_TO BE DONE_
Please copy the records below, starting at the line that contains "餐宝典 (280, 444)" and ending after the line that contains "Business (461, 54)". Leave out the pictures.

_DATA ROWS_

====================

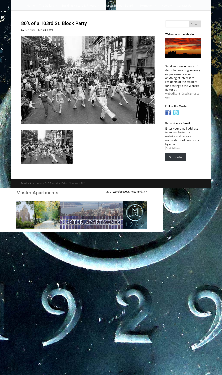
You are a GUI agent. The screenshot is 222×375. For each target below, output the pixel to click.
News (165, 5)
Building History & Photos (79, 5)
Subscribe (175, 157)
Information (145, 5)
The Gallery (46, 5)
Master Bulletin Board (118, 5)
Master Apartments (37, 193)
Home (31, 5)
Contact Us (184, 5)
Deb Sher (30, 30)
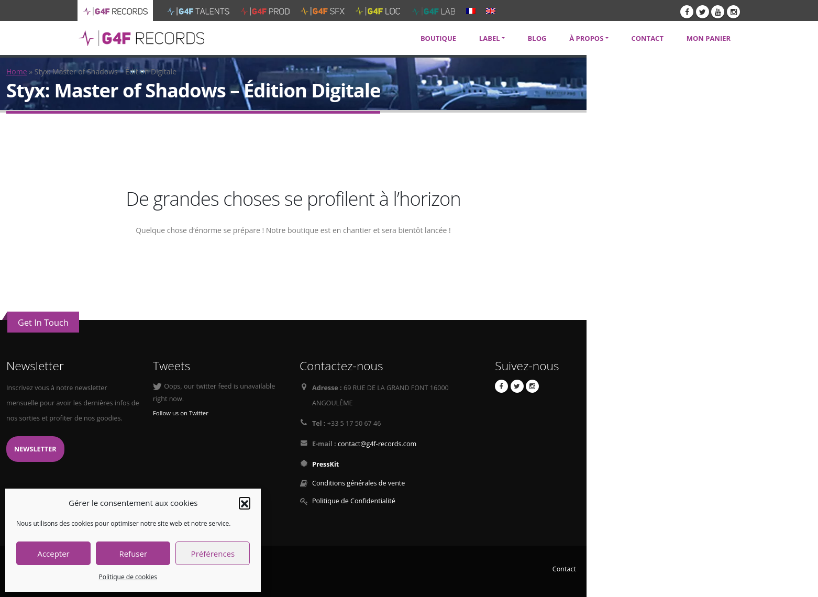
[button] (244, 502)
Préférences (213, 553)
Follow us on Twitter (180, 413)
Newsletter (35, 449)
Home (16, 71)
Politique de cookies (127, 576)
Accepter (53, 553)
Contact (564, 569)
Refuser (133, 553)
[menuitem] (471, 10)
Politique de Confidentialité (353, 500)
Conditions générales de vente (358, 483)
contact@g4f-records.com (377, 443)
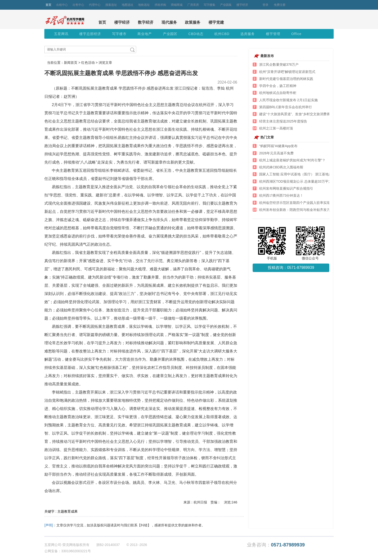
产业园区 (170, 34)
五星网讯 (61, 34)
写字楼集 (209, 5)
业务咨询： (276, 545)
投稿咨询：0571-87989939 (291, 267)
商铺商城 (176, 5)
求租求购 (160, 5)
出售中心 (78, 5)
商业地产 (144, 34)
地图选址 (127, 5)
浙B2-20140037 (108, 545)
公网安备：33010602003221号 (67, 551)
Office (296, 34)
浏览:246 (230, 502)
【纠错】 (144, 525)
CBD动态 (195, 34)
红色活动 (88, 62)
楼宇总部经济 (90, 34)
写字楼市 (119, 34)
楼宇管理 (273, 34)
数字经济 (145, 22)
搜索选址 (111, 5)
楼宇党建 (216, 22)
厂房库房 (193, 5)
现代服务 (169, 22)
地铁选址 (144, 5)
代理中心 (95, 5)
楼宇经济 (242, 5)
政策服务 (192, 22)
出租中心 (62, 5)
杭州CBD (222, 34)
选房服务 (247, 34)
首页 (48, 5)
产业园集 (226, 5)
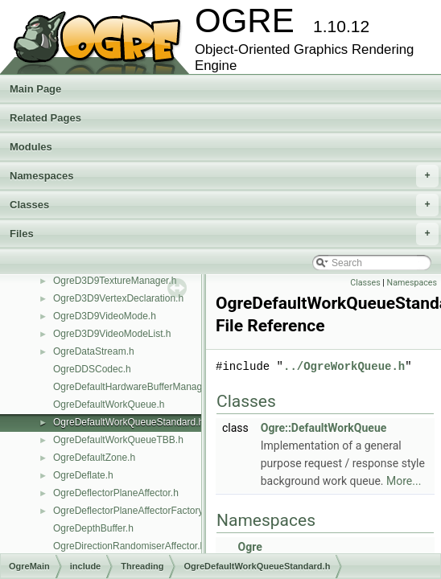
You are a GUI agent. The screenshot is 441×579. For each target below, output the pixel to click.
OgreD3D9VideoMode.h (104, 316)
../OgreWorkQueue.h (344, 366)
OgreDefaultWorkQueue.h (109, 404)
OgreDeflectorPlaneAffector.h (116, 493)
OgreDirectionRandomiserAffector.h (129, 546)
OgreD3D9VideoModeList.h (112, 333)
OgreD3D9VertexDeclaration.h (118, 298)
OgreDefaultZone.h (94, 457)
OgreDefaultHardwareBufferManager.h (135, 386)
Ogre (249, 546)
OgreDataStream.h (93, 351)
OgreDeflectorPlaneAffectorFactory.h (132, 510)
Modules (31, 147)
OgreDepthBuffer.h (93, 528)
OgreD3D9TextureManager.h (114, 280)
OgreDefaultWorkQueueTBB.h (118, 440)
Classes (224, 205)
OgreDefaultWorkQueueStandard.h (128, 422)
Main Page (35, 89)
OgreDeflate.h (83, 475)
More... (403, 480)
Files (224, 234)
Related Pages (45, 118)
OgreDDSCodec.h (92, 369)
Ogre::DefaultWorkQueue (324, 427)
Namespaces (224, 176)
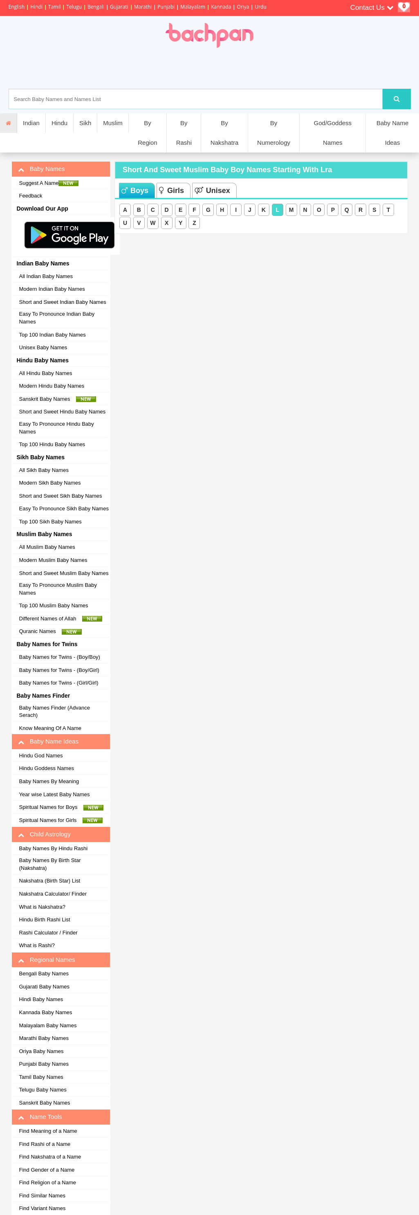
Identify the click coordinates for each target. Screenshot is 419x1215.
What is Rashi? (37, 945)
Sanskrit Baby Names (57, 399)
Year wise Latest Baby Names (54, 794)
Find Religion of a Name (47, 1182)
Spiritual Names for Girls (61, 820)
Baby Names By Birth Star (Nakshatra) (50, 864)
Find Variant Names (42, 1208)
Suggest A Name (49, 183)
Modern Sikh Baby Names (50, 483)
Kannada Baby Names (45, 1012)
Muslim (113, 122)
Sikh (85, 122)
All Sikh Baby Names (44, 470)
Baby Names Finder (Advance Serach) (54, 712)
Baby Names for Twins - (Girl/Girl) (59, 683)
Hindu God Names (41, 755)
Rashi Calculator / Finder (48, 933)
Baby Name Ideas (392, 132)
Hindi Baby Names (41, 999)
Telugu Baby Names (43, 1090)
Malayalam (192, 6)
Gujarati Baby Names (44, 987)
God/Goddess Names (333, 132)
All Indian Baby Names (46, 276)
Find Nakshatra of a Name (50, 1157)
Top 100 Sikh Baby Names (50, 522)
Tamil (54, 6)
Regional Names (46, 959)
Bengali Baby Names (44, 973)
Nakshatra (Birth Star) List (50, 881)
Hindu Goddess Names (46, 768)
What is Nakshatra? (42, 907)
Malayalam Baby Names (48, 1025)
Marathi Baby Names (44, 1038)
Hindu (59, 122)
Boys (134, 190)
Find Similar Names (42, 1196)
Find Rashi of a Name (45, 1144)
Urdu (260, 6)
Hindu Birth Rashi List (44, 919)
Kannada (221, 6)
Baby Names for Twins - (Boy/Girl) (59, 670)
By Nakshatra (224, 132)
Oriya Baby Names (41, 1051)
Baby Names (41, 169)
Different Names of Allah (60, 618)
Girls (171, 190)
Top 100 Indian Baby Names (52, 335)
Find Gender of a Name (47, 1170)
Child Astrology (44, 834)
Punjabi (166, 6)
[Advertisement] (237, 68)
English (17, 6)
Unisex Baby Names (43, 347)
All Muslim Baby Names (47, 547)
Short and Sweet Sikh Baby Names (60, 496)
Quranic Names (50, 631)
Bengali (95, 6)
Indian (31, 122)
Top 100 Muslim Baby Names (53, 605)
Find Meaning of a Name (48, 1131)
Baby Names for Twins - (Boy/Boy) (59, 657)
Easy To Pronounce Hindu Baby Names (56, 428)
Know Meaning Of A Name (50, 728)
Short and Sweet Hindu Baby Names (62, 412)
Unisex (212, 190)
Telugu (74, 6)
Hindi (36, 6)
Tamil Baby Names (41, 1077)
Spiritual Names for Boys (61, 807)
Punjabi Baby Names (44, 1064)
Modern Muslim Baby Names (53, 560)
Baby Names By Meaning (49, 781)
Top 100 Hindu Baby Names (52, 444)
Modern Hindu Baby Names (52, 386)
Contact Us (372, 7)
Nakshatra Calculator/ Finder (53, 894)
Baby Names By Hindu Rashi (53, 848)
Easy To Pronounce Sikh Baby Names (64, 508)
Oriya (243, 6)
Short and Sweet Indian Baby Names (62, 302)
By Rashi (184, 132)
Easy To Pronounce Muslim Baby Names (58, 589)
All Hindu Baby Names (45, 373)
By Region (147, 132)
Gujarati (119, 6)
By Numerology (273, 132)
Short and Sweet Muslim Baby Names (64, 573)
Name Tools (40, 1117)
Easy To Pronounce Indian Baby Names (57, 318)
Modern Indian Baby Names (52, 289)
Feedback (31, 196)
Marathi (143, 6)
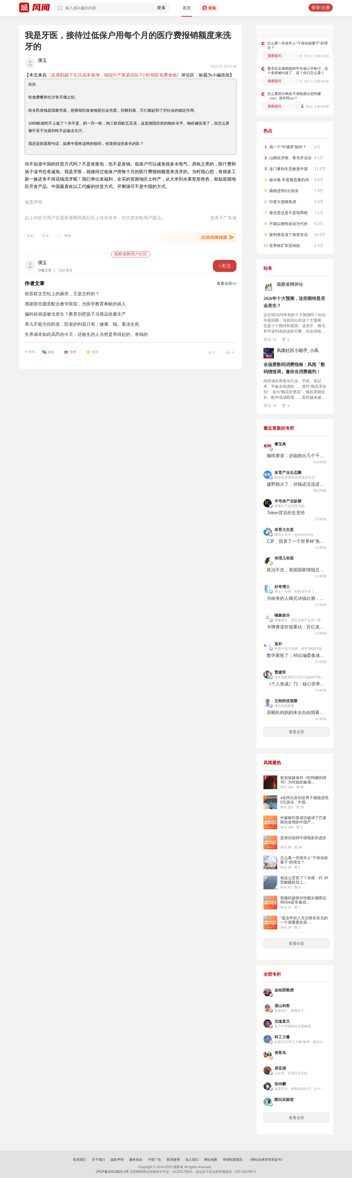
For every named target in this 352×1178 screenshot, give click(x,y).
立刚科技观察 (286, 701)
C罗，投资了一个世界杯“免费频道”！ (295, 541)
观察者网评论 (290, 284)
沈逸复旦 (282, 1021)
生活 (45, 236)
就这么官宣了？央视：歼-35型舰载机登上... (304, 880)
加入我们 (192, 1160)
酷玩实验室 (284, 1100)
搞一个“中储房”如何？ (287, 147)
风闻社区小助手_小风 (297, 350)
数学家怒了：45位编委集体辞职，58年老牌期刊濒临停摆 (295, 655)
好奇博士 (282, 587)
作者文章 (35, 283)
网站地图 (210, 1160)
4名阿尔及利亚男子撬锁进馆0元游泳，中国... (304, 799)
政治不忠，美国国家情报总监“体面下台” (295, 569)
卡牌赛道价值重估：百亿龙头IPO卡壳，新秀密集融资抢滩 (295, 627)
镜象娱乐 (282, 615)
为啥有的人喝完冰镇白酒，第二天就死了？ (295, 598)
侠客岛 (280, 1053)
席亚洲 (280, 1068)
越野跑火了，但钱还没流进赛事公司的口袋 (295, 484)
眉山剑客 (282, 1006)
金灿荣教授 (284, 990)
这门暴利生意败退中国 (288, 169)
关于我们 (98, 1160)
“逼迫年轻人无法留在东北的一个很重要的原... (304, 920)
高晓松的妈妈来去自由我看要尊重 (295, 712)
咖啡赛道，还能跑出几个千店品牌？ (295, 455)
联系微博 (173, 1160)
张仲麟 (280, 1084)
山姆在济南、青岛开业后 (290, 158)
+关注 (224, 266)
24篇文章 (44, 270)
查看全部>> (227, 283)
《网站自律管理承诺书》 (266, 1160)
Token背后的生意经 (286, 512)
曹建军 (280, 672)
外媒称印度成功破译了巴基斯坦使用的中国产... (303, 820)
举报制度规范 (233, 1160)
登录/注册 (320, 7)
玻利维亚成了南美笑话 (288, 234)
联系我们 (79, 1160)
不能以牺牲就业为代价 (288, 223)
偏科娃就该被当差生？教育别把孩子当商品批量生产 (75, 314)
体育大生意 (284, 530)
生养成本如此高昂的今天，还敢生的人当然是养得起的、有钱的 (86, 334)
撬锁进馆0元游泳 (283, 191)
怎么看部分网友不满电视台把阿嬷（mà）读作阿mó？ (294, 96)
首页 (187, 8)
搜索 (161, 7)
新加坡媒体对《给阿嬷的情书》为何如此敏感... (303, 779)
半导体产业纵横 (287, 501)
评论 (269, 339)
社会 (30, 236)
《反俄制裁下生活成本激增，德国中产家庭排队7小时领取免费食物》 (114, 75)
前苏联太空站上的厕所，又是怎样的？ (62, 293)
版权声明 (117, 1160)
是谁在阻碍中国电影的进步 (303, 838)
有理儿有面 (284, 558)
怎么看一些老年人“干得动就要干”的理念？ (297, 45)
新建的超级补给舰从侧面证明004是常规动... (303, 900)
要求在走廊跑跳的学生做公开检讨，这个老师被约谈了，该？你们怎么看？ (297, 70)
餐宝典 (280, 444)
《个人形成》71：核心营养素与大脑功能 (295, 684)
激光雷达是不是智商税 (288, 212)
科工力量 (282, 1037)
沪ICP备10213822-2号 (112, 1172)
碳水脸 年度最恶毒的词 (289, 180)
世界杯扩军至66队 (285, 245)
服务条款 (135, 1160)
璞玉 (42, 60)
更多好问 (312, 32)
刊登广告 (154, 1160)
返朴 (278, 644)
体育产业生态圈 (287, 473)
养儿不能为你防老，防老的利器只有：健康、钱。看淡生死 (82, 324)
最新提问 (274, 56)
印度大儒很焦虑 (282, 201)
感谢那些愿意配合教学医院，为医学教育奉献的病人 (75, 304)
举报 (67, 236)
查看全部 (296, 732)
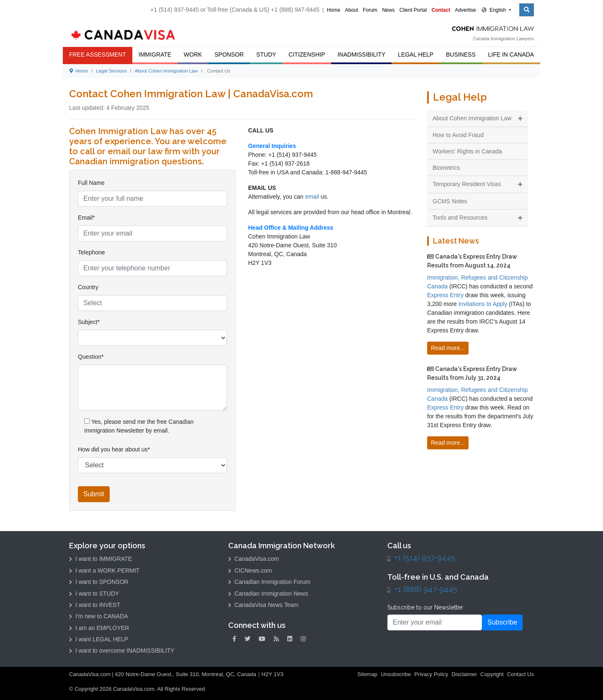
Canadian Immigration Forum (269, 581)
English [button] (495, 10)
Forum (370, 10)
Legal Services (111, 70)
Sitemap (367, 674)
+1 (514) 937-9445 (424, 557)
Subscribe (502, 622)
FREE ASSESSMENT (97, 54)
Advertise (465, 10)
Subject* (89, 322)
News (388, 10)
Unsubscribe (396, 674)
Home (333, 10)
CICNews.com (250, 570)
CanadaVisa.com (253, 558)
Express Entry (445, 295)
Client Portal (413, 10)
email (312, 196)
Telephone (91, 252)
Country (88, 287)
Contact (441, 10)
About (351, 10)
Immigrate (155, 54)
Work (193, 54)
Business (461, 54)
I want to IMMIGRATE (100, 558)
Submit (93, 494)
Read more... (448, 348)
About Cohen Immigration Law (166, 70)
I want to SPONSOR (99, 581)
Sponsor (229, 54)
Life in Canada (511, 54)
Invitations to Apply (483, 304)
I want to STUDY (94, 593)
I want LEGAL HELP (98, 639)
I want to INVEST (94, 604)
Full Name (91, 182)
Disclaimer (464, 674)
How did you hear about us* (114, 449)
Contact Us (520, 674)
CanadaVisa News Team (263, 604)
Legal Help (415, 54)
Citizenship (307, 54)
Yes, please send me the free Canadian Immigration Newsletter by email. (138, 426)
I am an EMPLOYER (99, 628)
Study (266, 54)
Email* (86, 217)
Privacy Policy (431, 674)
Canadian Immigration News (268, 593)
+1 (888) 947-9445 (425, 589)
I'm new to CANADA (98, 616)
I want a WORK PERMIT (104, 570)
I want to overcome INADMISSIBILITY (121, 650)
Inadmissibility (361, 54)
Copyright (492, 674)
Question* (90, 356)
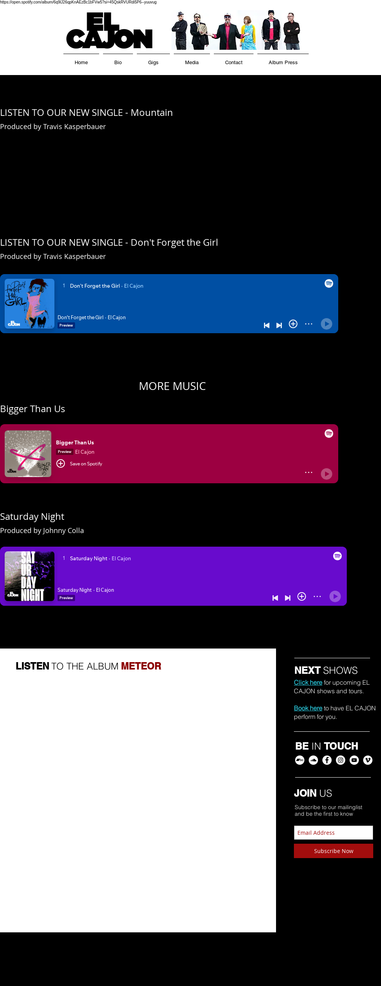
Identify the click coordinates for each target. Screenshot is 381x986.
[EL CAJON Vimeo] (367, 760)
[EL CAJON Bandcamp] (299, 760)
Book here (308, 708)
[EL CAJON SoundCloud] (313, 760)
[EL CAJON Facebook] (327, 760)
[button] (192, 59)
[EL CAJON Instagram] (340, 760)
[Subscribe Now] (333, 851)
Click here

====================

_COMPLETED EXERCISE_
餐宝典 (280, 444)
《个人形成》71：核心营养素与大脑功能 (295, 684)
激光雷达是不是智商税 (288, 212)
科工力量 (282, 1037)
沪ICP备10213822-2号 (112, 1172)
碳水脸 年度最恶毒的词 (289, 180)
世界杯扩军至66队 (285, 245)
服务条款 (135, 1160)
璞玉 (42, 60)
更多好问 (312, 32)
刊登广告 (154, 1160)
返朴 (278, 644)
体育产业生态圈 (287, 473)
养儿不能为你防老，防老的利器只有：健康、钱。看淡生死 (82, 324)
最新提问 (274, 56)
印度大儒很焦虑 (282, 201)
感谢那些愿意配合教学医院，为医学教育奉献的病人 (75, 304)
举报 (67, 236)
查看全部 (296, 732)
Canadian Immigration Forum (269, 581)
English [button] (495, 10)
Forum (370, 10)
Legal Services (111, 70)
Sitemap (367, 674)
+1 (514) 937-9445 (424, 557)
Subscribe (502, 622)
FREE ASSESSMENT (97, 54)
Advertise (465, 10)
Subject* (89, 322)
News (388, 10)
Unsubscribe (396, 674)
Home (333, 10)
CICNews.com (250, 570)
CanadaVisa.com (253, 558)
Express Entry (445, 295)
Client Portal (413, 10)
email (312, 196)
Telephone (91, 252)
Country (88, 287)
Contact (441, 10)
About (351, 10)
Immigrate (155, 54)
Work (193, 54)
Business (461, 54)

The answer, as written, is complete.